MRC Biostatistics Unit, Institute of Public Health, Robinson Way, Cambridge CB2 0SR, UK.
Nucleic Acids Res. 2013 Feb 1;41(3):1450-63. doi: 10.1093/nar/gks1339. Epub 2012 Dec 28.
Cell type-specific gene expression in humans involves complex interactions between regulatory factors and DNA at enhancers and promoters. Mapping studies for expression quantitative trait loci (eQTLs), transcription factors (TFs) and chromatin markers have become widely used tools for identifying gene regulatory elements, but prediction of target genes remains a major challenge. Here, we integrate genome-wide data on TF-binding sites, chromatin markers and functional annotations to predict genes associated with human eQTLs. Using the random forest classifier, we found that genomic proximity plus five TF and chromatin features are able to predict >90% of target genes within 1 megabase of eQTLs. Despite being regularly used to map target genes, proximity is not a good indicator of eQTL targets for genes 150 kilobases away, but insulators, TF co-occurrence, open chromatin and functional similarities between TFs and genes are better indicators. Using all six features in the classifier achieved an area under the specificity and sensitivity curve of 0.91, much better compared with at most 0.75 for using any single feature. We hope this study will not only provide validation of eQTL-mapping studies, but also provide insight into the molecular mechanisms explaining how genetic variation can influence gene expression.
人类细胞类型特异性基因表达涉及调控因子和增强子及启动子处 DNA 之间的复杂相互作用。
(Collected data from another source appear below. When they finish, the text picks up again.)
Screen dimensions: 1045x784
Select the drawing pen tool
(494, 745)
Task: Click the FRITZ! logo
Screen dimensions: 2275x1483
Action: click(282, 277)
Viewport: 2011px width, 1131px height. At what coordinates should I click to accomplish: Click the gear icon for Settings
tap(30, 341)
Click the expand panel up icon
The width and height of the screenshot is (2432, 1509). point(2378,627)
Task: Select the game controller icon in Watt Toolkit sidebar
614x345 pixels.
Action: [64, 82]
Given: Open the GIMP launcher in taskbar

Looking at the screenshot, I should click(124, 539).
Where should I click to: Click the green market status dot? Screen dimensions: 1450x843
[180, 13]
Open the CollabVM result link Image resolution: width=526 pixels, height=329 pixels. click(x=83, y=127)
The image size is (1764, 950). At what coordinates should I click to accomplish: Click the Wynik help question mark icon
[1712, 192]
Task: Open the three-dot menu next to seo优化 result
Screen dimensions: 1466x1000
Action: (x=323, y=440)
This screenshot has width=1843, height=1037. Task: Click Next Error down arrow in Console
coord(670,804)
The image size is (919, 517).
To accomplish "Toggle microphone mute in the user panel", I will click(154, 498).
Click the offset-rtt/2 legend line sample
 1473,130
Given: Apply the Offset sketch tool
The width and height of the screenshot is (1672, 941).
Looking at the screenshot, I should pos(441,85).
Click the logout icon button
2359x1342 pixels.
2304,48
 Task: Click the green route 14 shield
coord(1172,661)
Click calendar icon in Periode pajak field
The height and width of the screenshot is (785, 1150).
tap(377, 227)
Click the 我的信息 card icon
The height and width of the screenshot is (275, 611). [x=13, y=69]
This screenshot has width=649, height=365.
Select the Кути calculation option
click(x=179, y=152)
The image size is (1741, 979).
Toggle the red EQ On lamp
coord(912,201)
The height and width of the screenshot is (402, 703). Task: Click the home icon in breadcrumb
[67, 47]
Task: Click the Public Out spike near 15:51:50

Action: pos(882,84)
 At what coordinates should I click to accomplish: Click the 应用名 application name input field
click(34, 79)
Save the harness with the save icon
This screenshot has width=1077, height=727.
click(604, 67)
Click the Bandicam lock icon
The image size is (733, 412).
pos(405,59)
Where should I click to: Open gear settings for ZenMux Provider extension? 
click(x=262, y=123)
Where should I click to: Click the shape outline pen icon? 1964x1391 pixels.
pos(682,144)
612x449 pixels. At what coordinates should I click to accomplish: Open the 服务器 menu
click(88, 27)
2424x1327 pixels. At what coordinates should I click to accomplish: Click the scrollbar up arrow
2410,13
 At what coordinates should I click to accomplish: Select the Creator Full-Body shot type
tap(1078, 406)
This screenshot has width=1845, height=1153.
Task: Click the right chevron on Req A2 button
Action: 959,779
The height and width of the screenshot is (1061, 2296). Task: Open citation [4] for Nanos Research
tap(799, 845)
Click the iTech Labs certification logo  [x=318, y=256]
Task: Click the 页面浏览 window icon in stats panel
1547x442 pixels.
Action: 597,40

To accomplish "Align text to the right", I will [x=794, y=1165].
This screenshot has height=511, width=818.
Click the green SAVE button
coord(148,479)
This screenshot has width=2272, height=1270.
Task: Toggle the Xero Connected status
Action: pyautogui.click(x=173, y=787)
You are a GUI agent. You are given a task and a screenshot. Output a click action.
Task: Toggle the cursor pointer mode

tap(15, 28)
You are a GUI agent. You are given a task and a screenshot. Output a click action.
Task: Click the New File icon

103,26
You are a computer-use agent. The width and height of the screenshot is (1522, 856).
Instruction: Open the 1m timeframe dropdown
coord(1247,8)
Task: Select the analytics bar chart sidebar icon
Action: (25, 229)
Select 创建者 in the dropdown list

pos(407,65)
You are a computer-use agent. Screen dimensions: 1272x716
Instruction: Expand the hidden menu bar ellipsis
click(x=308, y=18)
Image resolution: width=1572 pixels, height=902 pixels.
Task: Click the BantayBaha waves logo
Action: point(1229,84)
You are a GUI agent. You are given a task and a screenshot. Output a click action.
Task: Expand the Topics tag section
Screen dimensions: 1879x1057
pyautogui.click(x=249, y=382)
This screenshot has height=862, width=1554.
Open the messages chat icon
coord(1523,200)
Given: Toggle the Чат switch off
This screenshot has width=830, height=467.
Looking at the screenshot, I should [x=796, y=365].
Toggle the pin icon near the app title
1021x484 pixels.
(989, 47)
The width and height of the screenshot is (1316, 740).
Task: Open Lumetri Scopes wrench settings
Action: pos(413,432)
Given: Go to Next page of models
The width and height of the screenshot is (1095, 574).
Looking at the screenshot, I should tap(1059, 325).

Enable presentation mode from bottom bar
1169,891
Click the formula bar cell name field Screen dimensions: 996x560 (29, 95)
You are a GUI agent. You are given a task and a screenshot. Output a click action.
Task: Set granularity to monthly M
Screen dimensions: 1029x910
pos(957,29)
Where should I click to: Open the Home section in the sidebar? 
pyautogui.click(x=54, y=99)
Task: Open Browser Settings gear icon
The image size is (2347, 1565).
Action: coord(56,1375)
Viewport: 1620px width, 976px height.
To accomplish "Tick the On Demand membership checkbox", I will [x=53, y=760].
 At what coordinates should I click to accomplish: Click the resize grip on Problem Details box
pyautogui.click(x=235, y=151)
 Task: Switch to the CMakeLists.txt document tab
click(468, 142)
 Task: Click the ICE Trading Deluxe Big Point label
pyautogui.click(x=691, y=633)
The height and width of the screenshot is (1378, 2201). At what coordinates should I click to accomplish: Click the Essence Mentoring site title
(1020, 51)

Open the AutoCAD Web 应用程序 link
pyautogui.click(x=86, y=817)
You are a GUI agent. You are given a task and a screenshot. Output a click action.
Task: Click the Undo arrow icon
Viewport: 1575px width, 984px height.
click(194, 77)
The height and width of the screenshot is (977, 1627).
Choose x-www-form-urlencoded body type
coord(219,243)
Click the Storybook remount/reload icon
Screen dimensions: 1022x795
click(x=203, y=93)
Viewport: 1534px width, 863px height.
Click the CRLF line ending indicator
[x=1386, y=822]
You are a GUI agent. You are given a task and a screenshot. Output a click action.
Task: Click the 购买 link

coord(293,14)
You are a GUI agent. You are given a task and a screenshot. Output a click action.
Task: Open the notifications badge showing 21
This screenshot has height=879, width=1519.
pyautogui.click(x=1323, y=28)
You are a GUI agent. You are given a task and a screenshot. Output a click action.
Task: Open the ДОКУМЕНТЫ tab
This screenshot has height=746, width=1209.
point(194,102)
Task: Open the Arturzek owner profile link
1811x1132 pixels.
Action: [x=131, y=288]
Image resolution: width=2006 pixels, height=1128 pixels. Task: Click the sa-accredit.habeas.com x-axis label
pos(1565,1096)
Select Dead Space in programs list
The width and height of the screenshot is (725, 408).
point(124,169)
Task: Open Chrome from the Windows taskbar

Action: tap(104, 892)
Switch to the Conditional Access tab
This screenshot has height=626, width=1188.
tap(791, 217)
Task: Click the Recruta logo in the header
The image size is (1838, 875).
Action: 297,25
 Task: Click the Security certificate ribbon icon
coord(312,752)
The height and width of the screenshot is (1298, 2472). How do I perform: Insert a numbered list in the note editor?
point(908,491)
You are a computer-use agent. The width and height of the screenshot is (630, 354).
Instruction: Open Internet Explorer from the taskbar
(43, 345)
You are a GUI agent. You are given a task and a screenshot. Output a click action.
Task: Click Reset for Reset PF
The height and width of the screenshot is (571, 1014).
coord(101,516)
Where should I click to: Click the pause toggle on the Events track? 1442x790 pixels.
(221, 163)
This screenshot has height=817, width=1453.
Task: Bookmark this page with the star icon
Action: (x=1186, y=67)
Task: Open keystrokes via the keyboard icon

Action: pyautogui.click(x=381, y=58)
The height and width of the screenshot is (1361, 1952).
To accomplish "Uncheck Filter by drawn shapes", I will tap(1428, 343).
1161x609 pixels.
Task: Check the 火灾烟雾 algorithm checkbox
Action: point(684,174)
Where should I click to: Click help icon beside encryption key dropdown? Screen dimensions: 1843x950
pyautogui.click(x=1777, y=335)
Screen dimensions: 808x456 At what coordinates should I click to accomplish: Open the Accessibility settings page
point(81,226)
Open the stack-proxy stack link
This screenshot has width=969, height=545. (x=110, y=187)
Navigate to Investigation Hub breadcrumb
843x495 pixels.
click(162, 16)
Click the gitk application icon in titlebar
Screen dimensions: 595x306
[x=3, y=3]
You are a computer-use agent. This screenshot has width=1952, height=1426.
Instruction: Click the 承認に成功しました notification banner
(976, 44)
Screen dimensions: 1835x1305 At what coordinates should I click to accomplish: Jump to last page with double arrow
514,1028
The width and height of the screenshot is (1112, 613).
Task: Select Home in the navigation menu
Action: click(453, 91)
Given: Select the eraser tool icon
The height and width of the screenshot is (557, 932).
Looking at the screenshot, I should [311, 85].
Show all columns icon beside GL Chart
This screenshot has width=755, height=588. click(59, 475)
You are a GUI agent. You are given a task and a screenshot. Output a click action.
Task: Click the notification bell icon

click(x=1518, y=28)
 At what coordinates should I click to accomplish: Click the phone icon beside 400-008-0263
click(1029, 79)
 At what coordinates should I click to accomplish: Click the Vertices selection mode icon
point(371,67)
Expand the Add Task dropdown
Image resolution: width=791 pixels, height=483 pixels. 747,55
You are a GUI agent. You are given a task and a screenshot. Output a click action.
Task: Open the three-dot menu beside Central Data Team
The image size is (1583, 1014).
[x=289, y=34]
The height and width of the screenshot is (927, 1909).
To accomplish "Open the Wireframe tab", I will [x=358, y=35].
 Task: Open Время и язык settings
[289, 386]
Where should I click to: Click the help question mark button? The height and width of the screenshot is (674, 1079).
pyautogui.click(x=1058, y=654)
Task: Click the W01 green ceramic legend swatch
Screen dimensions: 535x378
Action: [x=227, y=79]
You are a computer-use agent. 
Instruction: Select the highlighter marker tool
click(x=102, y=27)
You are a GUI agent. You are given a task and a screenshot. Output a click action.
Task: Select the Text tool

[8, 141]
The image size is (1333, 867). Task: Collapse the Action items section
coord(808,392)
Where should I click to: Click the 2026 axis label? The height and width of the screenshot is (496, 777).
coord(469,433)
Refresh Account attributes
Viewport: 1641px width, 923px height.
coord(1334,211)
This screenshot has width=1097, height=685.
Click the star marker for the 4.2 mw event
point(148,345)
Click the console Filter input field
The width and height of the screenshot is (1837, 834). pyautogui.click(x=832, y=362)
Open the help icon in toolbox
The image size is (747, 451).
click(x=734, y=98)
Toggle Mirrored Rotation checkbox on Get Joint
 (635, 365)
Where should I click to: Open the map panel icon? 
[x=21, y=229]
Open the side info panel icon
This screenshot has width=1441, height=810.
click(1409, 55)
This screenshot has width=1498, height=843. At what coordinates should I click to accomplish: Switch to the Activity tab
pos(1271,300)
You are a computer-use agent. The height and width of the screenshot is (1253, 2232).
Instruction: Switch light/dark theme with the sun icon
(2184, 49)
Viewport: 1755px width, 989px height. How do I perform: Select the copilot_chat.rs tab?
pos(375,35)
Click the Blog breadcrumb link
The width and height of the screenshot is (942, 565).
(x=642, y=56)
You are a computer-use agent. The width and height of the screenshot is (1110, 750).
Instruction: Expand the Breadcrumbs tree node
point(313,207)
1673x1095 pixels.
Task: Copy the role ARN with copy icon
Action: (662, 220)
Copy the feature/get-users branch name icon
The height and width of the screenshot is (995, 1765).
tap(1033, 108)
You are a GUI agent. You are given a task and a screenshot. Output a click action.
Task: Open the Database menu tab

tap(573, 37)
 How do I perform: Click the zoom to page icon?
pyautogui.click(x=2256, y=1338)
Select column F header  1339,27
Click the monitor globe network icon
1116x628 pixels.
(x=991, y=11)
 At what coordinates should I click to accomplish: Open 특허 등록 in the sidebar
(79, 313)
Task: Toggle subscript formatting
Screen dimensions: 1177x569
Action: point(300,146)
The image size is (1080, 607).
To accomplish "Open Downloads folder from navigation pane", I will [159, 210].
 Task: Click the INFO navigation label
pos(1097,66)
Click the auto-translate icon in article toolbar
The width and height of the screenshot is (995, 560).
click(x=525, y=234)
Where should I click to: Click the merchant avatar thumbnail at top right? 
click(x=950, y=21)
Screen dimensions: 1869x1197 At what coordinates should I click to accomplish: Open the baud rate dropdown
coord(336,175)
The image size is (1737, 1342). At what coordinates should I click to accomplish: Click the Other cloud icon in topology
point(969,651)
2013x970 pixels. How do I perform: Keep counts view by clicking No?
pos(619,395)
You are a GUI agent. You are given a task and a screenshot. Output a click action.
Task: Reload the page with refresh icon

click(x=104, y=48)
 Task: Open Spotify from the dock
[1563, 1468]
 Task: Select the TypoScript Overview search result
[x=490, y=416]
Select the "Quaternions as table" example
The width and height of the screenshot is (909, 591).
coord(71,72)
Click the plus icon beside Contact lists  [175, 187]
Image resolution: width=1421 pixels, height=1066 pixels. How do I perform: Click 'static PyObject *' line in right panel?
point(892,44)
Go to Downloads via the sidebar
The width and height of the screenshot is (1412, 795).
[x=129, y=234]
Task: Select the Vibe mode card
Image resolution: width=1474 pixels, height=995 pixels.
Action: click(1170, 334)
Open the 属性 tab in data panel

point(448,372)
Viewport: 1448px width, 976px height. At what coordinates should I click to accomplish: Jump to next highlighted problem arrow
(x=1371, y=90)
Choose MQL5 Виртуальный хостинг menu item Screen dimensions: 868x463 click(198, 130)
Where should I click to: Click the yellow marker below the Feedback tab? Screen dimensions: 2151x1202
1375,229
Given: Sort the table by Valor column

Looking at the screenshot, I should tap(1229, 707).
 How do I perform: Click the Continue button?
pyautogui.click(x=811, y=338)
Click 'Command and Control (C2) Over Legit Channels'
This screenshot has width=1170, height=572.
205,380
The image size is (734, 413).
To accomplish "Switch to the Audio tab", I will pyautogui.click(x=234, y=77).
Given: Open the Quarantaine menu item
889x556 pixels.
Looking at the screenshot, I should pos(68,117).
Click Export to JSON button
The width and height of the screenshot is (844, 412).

用于鉴定基因调控元件的表达数量性状基因座(eQTL)、转录因子(TF)和染色质标记的作图研究已成为广泛使用的工具,但靶基因的预测仍然是一个主要挑战。在这里,我们整合了 TF 结合位点、染色质标记和功能注释的全基因组数据,以预测与人类 eQTL 相关的基因。使用随机森林分类器,我们发现基因组邻近性加上五个 TF 和染色质特征能够预测 eQTL 附近 1 兆碱基内超过 90%的靶基因。尽管经常用于映射靶基因,但对于 150 千碱基之外的基因来说,邻近性并不是 eQTL 靶基因的良好指标,而绝缘子、TF 共现、开放染色质以及 TF 和基因之间的功能相似性则是更好的指标。在分类器中使用所有六个特征可实现特异性和敏感性曲线下面积为 0.91,明显优于使用任何单个特征时的最多 0.75。我们希望这项研究不仅能够验证 eQTL 作图研究,还能够深入了解解释遗传变异如何影响基因表达的分子机制。